═══ Records provided ═══

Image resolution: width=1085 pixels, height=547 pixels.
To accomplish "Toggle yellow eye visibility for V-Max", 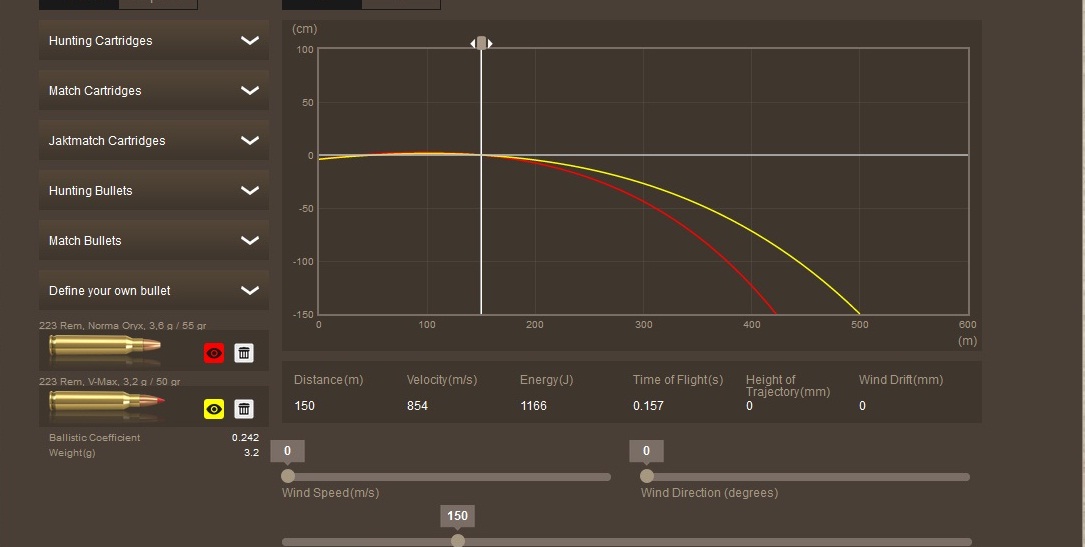I will click(214, 408).
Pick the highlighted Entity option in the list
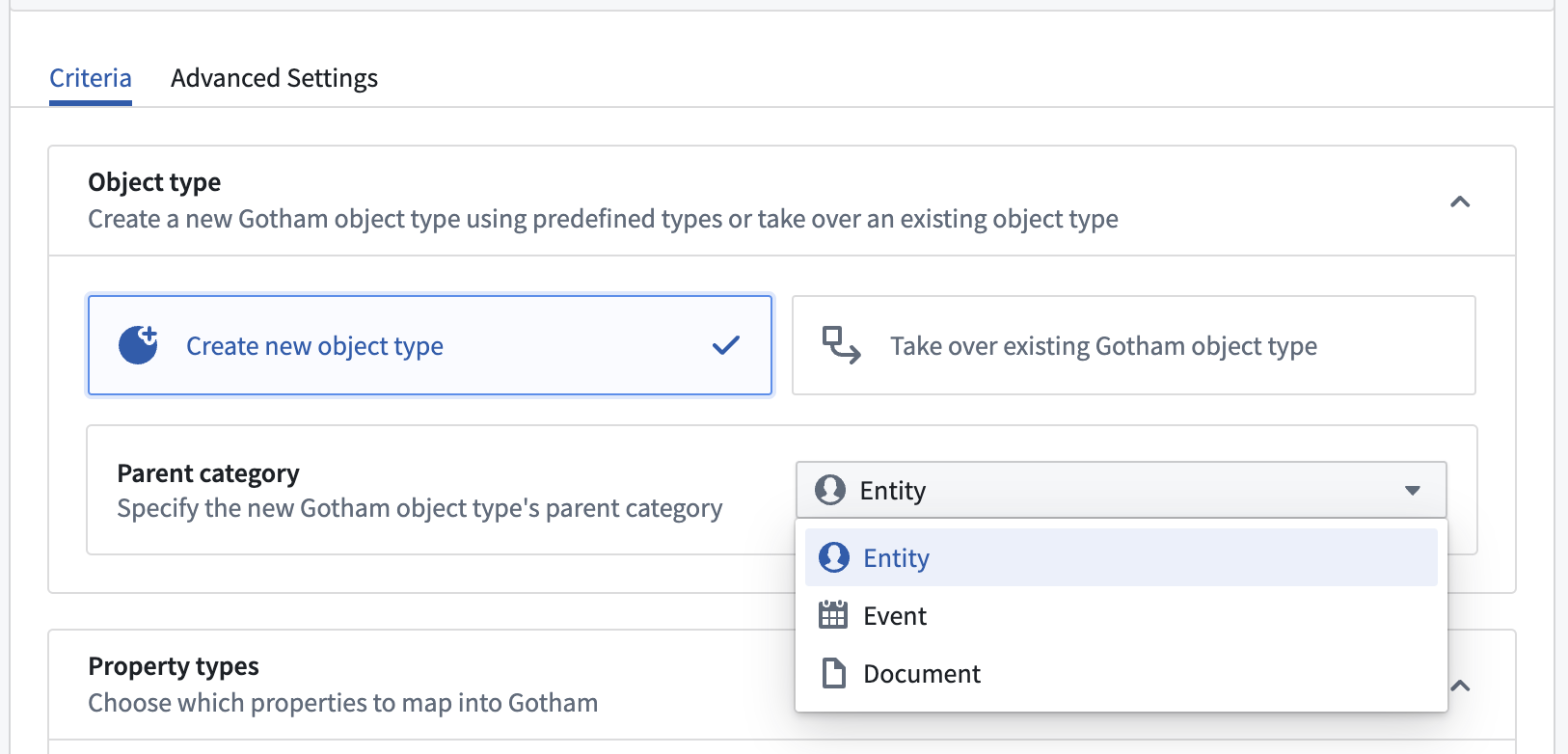Screen dimensions: 1568x754 pos(1122,557)
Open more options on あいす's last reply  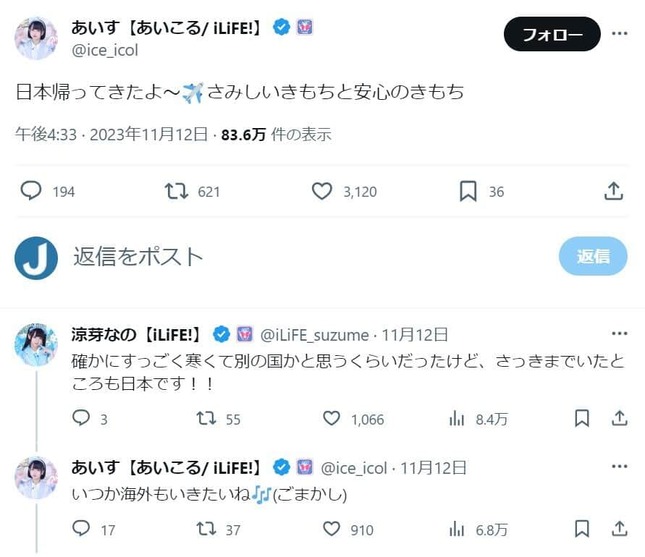pos(619,466)
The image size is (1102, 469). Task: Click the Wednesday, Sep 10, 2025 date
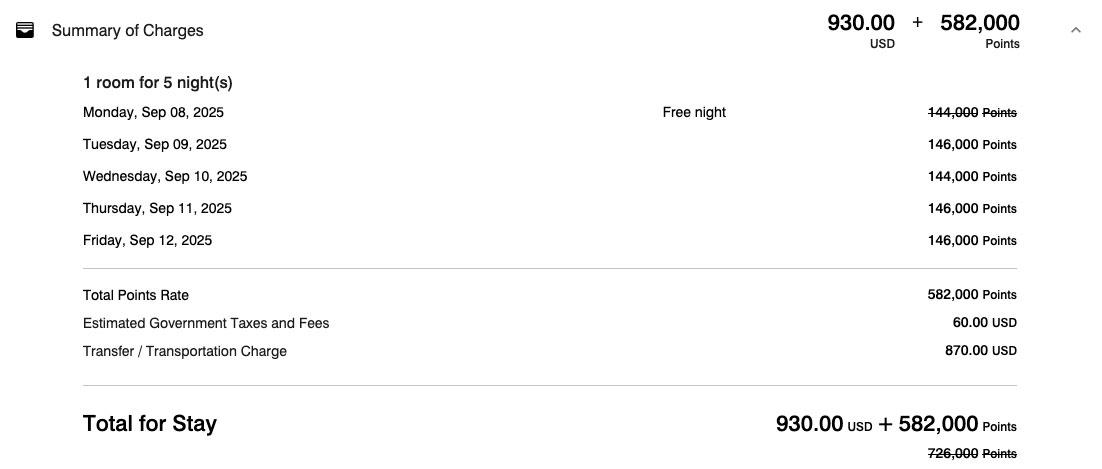[165, 176]
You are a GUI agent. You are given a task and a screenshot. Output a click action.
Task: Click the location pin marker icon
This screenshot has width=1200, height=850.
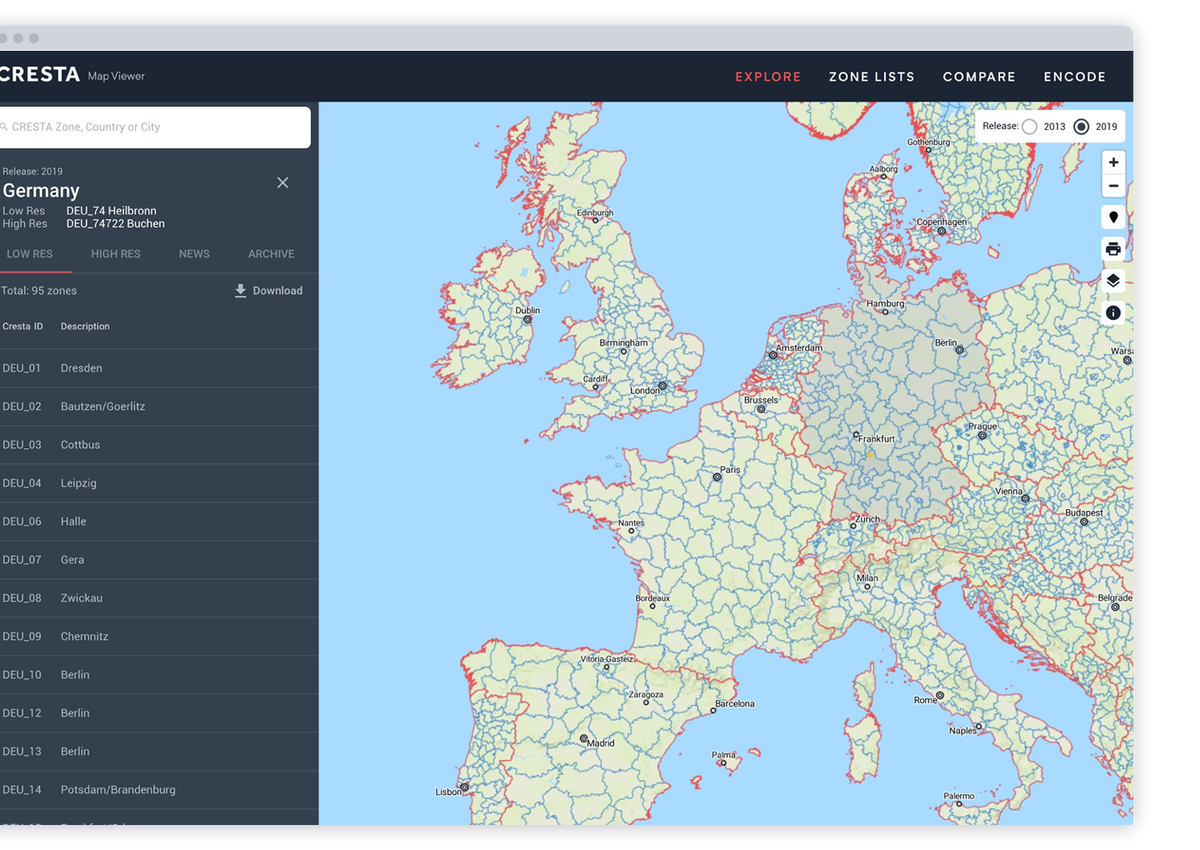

═══

# [Problem details]
Which lines in the material above include the string "width"? Pull them out.

# [Task response]
Image resolution: width=1085 pixels, height=547 pixels.
This screenshot has width=1200, height=850.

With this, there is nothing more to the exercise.